In Schuby, einer kleinen Gemeinde bei Schleswig, tut sich Großes im Bereich der erneuerbaren Energien. Ein Batterie-Großspeicher, der bereits in Betrieb ist, könnte bald auf die dreifache Größe erweitert werden. Dies wäre ein bedeutender Schritt für die Region, die mit der Errichtung des „Energieparks Schuby“ plant, über 300 Megawatt (MW) an Kapazität bereitzustellen. Das entspricht etwa einem Sechstel des gesamten Strombedarfs Schleswig-Holsteins. Solaranlagen in Deutschland liefern bereits mehr Energie, als benötigt wird, was dazu führt, dass Strom teilweise mit negativem Wert gehandelt wird. Die Erweiterung des Speichers könnte helfen, diese Überschüsse zu managen.
Der Standort Schuby bietet sich aufgrund des kürzlich errichteten Umspannwerks in Schuby-West an, das den Bau von Batteriespeichern ohne langwierige Genehmigungsverfahren im Umkreis von 200 Metern ermöglicht. Auch zwei Rechenzentren sind im Gespräch, was die Attraktivität des Standorts weiter erhöht. Die Gemeinde Schuby arbeitet eng mit der Stadt Schleswig und umliegenden Gemeinden zusammen, um das Konzept des Energieparks voranzutreiben. Allerdings steht die Genehmigung durch die Landesplanung noch aus, was die Realisierung verzögert.

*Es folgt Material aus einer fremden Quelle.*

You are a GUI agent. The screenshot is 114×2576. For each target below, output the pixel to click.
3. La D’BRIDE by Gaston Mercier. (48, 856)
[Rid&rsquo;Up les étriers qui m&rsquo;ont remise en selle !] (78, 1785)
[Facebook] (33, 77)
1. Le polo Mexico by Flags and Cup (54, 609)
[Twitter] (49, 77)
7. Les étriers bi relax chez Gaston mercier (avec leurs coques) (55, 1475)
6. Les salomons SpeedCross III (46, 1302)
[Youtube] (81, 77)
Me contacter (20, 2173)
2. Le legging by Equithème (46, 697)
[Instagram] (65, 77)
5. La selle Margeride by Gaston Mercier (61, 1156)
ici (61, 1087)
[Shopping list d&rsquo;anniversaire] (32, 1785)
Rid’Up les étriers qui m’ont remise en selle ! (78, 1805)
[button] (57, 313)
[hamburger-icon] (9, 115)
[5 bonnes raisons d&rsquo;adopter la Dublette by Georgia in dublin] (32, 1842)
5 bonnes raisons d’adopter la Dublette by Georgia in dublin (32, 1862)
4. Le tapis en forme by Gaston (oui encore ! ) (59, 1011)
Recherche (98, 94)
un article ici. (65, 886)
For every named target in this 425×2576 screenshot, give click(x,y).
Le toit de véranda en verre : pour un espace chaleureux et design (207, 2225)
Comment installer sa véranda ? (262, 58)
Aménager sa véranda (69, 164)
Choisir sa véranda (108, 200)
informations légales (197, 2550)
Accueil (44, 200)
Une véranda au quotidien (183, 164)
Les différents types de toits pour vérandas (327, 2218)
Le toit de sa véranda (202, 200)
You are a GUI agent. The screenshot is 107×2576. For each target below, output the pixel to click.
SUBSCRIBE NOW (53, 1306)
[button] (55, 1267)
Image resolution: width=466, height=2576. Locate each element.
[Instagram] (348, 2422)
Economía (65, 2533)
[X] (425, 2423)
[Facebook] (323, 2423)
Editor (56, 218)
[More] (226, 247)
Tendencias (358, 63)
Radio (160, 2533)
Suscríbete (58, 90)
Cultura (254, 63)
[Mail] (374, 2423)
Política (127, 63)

Der Weg zur Energieunabhängigkeit
Der steigende Bedarf an zuverlässigen Batteriespeichern ist Teil der deutschen Strategie, bis 2030 ganze 85 Prozent des Stroms aus erneuerbaren Energien zu gewinnen. Trotz der hohen Nachfrage verläuft der Bau von Batteriespeichern in Deutschland schleppend. Der Eco-Stor Speicher in Bollingstedt, der vor einem Jahr ans Netz ging, zeigt jedoch, dass Fortschritte möglich sind. Der dortige Batteriespeicher ist baugleich mit dem in Schuby, und die offizielle Inbetriebnahme in Schuby ist für den Herbst geplant.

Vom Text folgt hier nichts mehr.